Pour Thouret et D’Ercole (1996), les facteurs géographiques se réfèrent aux paramètres spatio-temporels de l’impact d’un phénomène naturel créateur de dommages et aux caractéristiques de la catastrophe. Il s’agit essentiellement des contraintes physiques de localisation et de la morphologie urbaine qui exercent une sérieuse influence sur la transformation de l’aléa en une chaîne de phénomènes dommageables. Elles se déclinent en deux principaux types de facteurs : Les facteurs limitant et les facteurs de déclenchement.
I.1. Les facteurs limitant: le site topographique et pédologie de la ville
Le sous bassin de Douala a pour sédiments dominants les sédiments du Quaternaire représentés par la formation du Wouri datée du Plio-Pléistocène.
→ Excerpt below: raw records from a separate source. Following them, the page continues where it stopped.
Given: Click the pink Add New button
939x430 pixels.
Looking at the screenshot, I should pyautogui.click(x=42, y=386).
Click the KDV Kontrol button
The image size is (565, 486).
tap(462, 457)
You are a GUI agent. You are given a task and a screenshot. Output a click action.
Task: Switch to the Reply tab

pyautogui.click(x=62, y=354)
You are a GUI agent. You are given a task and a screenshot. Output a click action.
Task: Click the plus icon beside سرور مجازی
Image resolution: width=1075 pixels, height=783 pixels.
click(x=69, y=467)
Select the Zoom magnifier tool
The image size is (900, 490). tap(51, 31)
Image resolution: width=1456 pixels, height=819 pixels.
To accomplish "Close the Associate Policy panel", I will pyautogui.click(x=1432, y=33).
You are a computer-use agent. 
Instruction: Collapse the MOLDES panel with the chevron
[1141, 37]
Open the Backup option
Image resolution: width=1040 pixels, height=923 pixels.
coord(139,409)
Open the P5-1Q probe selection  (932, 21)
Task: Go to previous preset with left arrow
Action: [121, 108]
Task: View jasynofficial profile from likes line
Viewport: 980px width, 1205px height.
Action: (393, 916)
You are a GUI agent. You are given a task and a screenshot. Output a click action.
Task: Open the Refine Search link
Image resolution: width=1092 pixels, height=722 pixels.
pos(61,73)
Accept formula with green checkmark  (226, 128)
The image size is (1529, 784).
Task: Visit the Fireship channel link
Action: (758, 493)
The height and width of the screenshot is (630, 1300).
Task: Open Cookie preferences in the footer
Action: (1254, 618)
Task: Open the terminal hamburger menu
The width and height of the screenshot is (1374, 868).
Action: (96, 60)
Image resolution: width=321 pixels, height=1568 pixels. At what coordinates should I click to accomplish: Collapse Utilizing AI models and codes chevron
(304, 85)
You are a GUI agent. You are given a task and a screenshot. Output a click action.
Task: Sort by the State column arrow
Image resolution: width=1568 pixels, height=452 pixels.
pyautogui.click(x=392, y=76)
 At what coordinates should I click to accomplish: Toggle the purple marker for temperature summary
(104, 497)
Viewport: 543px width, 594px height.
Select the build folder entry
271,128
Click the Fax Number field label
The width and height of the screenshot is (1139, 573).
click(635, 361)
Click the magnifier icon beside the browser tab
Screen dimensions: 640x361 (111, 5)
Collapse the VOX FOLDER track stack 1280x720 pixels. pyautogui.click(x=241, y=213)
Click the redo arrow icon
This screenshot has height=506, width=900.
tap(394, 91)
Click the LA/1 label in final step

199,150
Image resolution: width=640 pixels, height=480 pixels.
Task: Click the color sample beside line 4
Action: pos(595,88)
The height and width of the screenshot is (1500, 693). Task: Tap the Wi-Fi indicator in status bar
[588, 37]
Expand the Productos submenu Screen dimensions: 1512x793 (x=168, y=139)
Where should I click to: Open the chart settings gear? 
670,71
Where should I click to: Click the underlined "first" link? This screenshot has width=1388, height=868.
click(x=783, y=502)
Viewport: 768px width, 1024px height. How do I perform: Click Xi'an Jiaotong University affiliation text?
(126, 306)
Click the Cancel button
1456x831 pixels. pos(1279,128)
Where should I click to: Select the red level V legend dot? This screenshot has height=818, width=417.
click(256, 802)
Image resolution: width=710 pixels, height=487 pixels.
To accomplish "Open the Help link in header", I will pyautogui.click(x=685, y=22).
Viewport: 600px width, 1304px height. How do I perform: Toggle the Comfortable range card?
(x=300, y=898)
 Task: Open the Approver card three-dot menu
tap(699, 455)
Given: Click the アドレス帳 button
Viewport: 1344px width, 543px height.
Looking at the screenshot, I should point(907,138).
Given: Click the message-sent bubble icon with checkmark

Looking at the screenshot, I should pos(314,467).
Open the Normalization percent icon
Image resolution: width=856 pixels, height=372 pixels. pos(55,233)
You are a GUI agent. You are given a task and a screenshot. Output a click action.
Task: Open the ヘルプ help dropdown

C’est une unité non consolidée, sableuse avec intercalations de silts, d’argiles et d’argilites reposant sur les grès de base. On rencontre principalement deux types de sols dans la ville de Douala :
– Les sols hydromorphes, qui sont des sols à gley ou à pseudo-gley, localisés en bordure côtière.
– Les sols ferrallitiques, qui occupent une grande partie de la ville sur des roches sédimentaires. Ils ont une texture sableuse à sablo argileuse et leur pH est acide.
Le site de bas plateau côtier de la ville est assez contrasté et favorable d’une part à une dynamique rapide des sols, et d’autre part aux inondations. La figure 8 présente le modèle numérique de terrain de la ville de Douala (MNT) qui met en évidence la nature du site topographique de la ville de Douala. Son analyse couplée à l’interprétation des profils topographiques qui l’accompagnent mettent clairement en exergue deux types d’espace aux caractéristiques topographiques différentes et susceptibles à l’occurrence de risques spécifiques.
Figure 9 : Modèle numérique de terrain (MNT) de la ville de Douala
Figure 10 : Profil topographique SE – NO de la ville de Douala (Bonassama à Bonendale)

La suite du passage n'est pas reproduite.